• **PASSAGE SHOWN**:
--- --- ---
Whilst on a recent trip to the Tate in London I came across the wonderful 'The Death of Chatterton' by Henry Wallis. This was another one of my favourite paintings as a youth and much like with Millais' 'Ophelia', it really took me back to my school days. Studying for A Level Art - I got an A, thank you very much - we would come up to London to visit the galleries, probably twice a year, always for the Royal Academy's Summer Exhibition. It was very exciting at the time, coming into London with all your school mates and wandering around the galleries, plus there'd always normally be some free time when you could foray into town, ie find the nearest pub for a pint.
The painting of Thomas Chatterton always caught my attention. Chatterton was an English poet who died in 1770 at the tender age of 17 from suicide and became something of a cause célèbre at the time. He later went onto be revered by the Romantic Poets - Shelley, Wordsworth, Keats, Byron et al - as representing the archetypal romantic hero who died tragically young but to be forever mythologically immortalised post death. His death came quick but the flame burnt bright and forever. In this regard I see him as perhaps the first - albeit a bit younger - of the '27 Club', the group including Brian Jones, Jimi Hendrix, Janis Joplin, Jim Morrison, Kurt Cobain and more recently Amy Winehouse, who all died young and way ahead of their time.
(Above photo - Fellow North Londoner Amy Winehouse )
There is a beautiful and romantic tragedy in such talents leaving us so early and at the height of their creative powers. We feel a sense of loss that can then somehow be projected into their music which lives on and at the same time gives it extra meanings and significance. There is also the sense of being robbed - what music would these be greats making at 19, 32 and for the rest of their lives? For me, particulary with Amy Winehouse, I felt a great melancholy after her passing as she was a fellow North Londoner - in fact a Southgate girl - the type of streetwise, sassy girl I might have known growing up. Looking at her performances now and listening to her moving vocal deliveries, it always adds an extra slice of sadness, like her death had a certain fatalistic inevitability, the disease and darkness of addiction pulling her down into the ground.
--- --- ---
• **RECORD EXCERPTS**:
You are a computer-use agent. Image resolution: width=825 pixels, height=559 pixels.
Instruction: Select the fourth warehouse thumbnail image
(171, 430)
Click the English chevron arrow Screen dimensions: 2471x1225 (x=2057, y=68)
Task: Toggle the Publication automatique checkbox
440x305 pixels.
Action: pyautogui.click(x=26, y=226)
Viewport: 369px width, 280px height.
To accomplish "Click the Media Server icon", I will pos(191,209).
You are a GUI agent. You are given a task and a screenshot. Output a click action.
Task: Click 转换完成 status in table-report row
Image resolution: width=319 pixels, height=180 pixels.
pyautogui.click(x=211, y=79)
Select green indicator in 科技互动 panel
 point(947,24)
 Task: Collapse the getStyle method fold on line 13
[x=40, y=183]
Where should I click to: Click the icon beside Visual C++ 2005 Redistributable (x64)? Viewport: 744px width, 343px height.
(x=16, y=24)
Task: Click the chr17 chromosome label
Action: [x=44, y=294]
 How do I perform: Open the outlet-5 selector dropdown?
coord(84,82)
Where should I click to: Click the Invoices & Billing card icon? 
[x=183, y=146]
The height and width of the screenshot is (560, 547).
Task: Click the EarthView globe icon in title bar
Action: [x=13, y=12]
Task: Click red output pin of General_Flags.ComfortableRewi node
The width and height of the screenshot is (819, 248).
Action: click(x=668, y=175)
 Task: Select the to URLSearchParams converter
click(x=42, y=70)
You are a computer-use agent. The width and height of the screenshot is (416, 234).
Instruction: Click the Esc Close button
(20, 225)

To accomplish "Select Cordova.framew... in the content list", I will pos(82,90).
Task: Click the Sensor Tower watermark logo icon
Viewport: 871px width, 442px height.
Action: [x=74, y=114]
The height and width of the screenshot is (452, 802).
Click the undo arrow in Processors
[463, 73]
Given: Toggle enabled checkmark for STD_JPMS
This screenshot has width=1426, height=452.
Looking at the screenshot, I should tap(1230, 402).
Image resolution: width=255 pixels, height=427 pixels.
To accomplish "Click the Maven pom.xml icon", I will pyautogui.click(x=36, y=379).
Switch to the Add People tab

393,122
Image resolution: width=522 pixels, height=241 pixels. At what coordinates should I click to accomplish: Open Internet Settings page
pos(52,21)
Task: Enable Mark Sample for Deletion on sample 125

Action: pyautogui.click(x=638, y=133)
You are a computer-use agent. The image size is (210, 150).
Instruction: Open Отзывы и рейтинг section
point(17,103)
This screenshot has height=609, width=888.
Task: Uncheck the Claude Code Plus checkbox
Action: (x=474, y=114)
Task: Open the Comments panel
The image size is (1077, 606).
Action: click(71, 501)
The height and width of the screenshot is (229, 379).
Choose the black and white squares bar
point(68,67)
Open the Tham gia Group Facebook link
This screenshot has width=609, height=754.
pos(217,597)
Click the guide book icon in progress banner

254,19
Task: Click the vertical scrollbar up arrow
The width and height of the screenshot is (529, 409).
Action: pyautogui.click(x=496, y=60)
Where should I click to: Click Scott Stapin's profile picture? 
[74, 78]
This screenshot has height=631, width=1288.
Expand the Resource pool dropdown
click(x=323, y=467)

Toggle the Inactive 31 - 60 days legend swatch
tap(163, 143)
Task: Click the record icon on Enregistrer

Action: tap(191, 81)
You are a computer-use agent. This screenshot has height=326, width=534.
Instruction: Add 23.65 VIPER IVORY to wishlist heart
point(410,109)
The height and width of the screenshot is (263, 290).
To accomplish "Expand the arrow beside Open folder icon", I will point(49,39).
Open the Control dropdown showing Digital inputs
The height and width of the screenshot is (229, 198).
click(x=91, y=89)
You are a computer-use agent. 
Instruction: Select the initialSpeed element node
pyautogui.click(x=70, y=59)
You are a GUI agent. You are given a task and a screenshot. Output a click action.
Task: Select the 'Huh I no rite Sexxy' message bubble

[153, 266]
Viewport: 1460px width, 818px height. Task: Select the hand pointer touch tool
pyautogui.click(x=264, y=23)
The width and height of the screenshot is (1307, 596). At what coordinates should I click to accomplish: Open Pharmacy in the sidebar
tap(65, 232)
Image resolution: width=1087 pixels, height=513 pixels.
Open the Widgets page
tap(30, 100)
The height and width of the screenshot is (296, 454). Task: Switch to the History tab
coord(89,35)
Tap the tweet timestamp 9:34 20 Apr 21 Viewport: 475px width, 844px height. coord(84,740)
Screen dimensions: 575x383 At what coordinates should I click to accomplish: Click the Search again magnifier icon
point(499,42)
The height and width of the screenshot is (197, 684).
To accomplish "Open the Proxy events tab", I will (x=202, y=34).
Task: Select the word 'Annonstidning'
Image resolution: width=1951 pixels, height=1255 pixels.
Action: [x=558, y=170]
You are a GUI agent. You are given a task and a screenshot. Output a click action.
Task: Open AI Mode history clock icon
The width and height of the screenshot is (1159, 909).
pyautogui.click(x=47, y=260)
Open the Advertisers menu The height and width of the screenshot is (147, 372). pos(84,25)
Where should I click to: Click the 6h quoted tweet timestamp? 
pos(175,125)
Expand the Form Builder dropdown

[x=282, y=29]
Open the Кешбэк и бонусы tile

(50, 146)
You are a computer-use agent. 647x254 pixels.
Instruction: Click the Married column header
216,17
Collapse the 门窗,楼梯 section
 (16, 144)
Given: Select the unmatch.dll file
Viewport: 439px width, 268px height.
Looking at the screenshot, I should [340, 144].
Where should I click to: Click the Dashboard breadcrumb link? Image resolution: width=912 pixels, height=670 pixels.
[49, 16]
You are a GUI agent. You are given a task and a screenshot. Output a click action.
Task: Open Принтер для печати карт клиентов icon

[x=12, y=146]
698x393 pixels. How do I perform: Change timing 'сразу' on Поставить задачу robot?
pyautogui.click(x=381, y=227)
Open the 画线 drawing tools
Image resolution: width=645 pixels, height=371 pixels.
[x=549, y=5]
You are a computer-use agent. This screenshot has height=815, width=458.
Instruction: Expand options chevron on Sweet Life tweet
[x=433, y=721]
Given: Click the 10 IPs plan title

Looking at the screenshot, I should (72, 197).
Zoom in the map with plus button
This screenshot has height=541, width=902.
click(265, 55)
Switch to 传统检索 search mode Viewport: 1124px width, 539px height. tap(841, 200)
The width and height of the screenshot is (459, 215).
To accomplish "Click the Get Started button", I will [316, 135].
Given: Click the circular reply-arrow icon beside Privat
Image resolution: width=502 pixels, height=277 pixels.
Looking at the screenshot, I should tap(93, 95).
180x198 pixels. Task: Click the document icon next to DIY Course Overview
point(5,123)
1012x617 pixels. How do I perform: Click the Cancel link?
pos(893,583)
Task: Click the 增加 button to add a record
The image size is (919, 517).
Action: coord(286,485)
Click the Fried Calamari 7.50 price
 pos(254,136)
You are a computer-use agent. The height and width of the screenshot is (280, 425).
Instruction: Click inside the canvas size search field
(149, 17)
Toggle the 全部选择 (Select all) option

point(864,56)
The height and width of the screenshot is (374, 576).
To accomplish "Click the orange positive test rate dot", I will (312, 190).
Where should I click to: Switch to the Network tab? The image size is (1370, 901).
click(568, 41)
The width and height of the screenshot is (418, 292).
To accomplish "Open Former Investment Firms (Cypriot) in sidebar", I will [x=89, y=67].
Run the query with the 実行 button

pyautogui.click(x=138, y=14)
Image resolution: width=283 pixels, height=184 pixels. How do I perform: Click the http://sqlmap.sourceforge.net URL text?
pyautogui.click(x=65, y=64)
--- --- ---
• **EXERCISES**:
A: Copy the text of the Chatterton post from "Whilst on a" to "for a pint.".
B: According to the Chatterton post, in what year did Thomas Chatterton die?

• **RESPONSE LIST**:
A:
Whilst on a recent trip to the Tate in London I came across the wonderful 'The Death of Chatterton' by Henry Wallis. This was another one of my favourite paintings as a youth and much like with Millais' 'Ophelia', it really took me back to my school days. Studying for A Level Art - I got an A, thank you very much - we would come up to London to visit the galleries, probably twice a year, always for the Royal Academy's Summer Exhibition. It was very exciting at the time, coming into London with all your school mates and wandering around the galleries, plus there'd always normally be some free time when you could foray into town, ie find the nearest pub for a pint.

B: 1770